How we use hermetic, ephemeral test environments at Google to reduce flakiness

The complexity behind eradicating test flakiness, Part 2

10 min readAug 5, 2023

A couple of weeks ago, I published “When sharks chew on network cables — The complexity behind eradicating test flakiness.” In that article, I explored the common sources of flakiness in Integration Testing. There’s a surprising amount of complexity in the domain, like unreliable dependencies, unreliable network connections, and test instantiation and test cleanup problems with system state. This is Part 2 to that.

I’m in the org that owns the Developer Infrastructure for Integration Testing at Google, so this is very dear to my heart. We run millions of integration tests every single day, so this flakiness presents itself often simply by virtue of scale. Throughout the years, we have invested in a significant amount of engineering productivity infrastructure to reduce, mitigate, and in some cases eradicate some of these problems. One of those interesting pieces of infra is ephemeral, hermetic test environments.

Googlers love Three Letter Acronyms, so rather than saying “test environment” all the time, we use the term “SUT” (which stands for “System Under Test”). By this I mean: an instance of the server or pipeline that contains the changes you’re intending to test, so that you can run your integration tests against it.

“Hermetic” and “Ephemeral” are pretty fancy words, so let’s dissect them, and see what properties each one brings to the table.

What’s “Ephemeral”?

Ephemeral means that the SUT gets spawned on demand, before the test runs, and it gets torn down at the end of the run.

This is in contrast to the more traditional static, long-lived, shared test environments that companies like Amazon use (prior to Google I worked for many years at Amazon’s Developer Tools organization, also focusing on integration testing problems there). With ephemeral environments, each run gets its own instance of the SUT.

Ephemeral SUTs bring some nice qualities. The problems of state, data seeding, test concurrency and test cleanup that I pointed out in Part 1 now go away, since each test run has a dedicated SUT and it’s impossible for them to step on each other’s toes. Data seeding becomes a first-class citizen of the SUT creation process: the infrastructure stands up the SUT, seeds the data into it, and then, and only then, do your tests run.

What’s “Hermetic”?

Hermetic means that we spawn not just your SUT, but also all of its dependencies, into a single container, removing inter-system network calls.

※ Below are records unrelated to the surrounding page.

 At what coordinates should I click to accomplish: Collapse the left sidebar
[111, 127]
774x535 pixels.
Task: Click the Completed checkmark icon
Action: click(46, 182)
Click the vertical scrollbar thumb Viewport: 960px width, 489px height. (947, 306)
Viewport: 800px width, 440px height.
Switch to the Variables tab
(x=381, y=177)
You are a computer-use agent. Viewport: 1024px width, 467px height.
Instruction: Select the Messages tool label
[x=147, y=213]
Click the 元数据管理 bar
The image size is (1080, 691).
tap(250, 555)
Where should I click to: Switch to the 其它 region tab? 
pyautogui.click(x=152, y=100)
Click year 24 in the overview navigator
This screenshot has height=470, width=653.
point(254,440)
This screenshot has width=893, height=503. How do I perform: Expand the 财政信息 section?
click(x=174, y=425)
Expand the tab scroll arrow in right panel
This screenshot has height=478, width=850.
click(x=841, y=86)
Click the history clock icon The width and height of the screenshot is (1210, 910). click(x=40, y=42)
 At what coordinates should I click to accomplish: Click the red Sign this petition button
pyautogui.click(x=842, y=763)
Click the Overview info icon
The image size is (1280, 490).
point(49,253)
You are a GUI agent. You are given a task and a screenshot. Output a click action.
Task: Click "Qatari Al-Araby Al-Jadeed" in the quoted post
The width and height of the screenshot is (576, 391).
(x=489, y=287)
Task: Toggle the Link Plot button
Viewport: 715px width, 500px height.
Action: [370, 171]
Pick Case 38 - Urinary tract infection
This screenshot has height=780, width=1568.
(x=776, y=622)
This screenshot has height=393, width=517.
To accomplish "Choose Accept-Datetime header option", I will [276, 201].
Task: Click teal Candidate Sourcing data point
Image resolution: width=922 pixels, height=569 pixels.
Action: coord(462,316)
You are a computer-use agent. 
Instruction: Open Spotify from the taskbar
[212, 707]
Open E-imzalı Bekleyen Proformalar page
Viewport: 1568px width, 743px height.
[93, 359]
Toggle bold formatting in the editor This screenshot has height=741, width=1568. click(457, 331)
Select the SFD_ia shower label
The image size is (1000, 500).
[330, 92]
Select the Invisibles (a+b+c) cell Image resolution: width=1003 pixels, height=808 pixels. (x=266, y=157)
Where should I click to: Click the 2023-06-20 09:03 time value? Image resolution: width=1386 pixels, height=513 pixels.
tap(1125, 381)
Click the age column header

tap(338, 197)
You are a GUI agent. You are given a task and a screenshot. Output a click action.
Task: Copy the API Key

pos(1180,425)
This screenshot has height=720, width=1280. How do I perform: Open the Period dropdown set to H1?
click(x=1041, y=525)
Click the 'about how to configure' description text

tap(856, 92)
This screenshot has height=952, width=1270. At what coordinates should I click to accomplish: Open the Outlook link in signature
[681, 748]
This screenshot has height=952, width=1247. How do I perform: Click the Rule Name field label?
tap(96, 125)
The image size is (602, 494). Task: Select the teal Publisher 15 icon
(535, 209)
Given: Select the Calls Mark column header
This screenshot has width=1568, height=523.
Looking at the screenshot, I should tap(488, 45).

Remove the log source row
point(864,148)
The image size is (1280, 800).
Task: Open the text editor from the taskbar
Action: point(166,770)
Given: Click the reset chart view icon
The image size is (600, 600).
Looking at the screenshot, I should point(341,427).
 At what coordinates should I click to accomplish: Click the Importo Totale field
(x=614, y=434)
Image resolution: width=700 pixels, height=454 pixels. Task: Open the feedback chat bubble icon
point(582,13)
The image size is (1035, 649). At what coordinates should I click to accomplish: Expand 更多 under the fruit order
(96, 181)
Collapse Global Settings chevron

This is in contrast to the more traditional environments that make network calls to Production or Staging stacks of their dependencies.

Hermetic SUTs bring some nice qualities. The problems of flaky dependencies, sharks eating your fiber, network latency and network flakiness that I pointed out in in Part 1 now go away (mostly). I say mostly because you could still be standing a flaky version of a dependency. But instead of depending on a shared staging environment of your dependency, which may have experimental, untested code deployed to it, you can be standing your own version of your dependency from a blessed, well-tested version of it, so it’ll likely be much more reliable.

You go from this:

To this:

There are other benefits. Your tests are now reproducible. In the world where your tests can fail because of flakiness in a dependency, you’ll often experience the problem that the dependency releases a new version between the time you originally ran your test and the time you try to reproduce the problem, and those changes no longer create the situation that exhibited the problem. And debuggability is also better now, because dependencies do not have to be black boxes any more: you stand up a stack of your dependency, you can access its log files, you can inspect its database, etc.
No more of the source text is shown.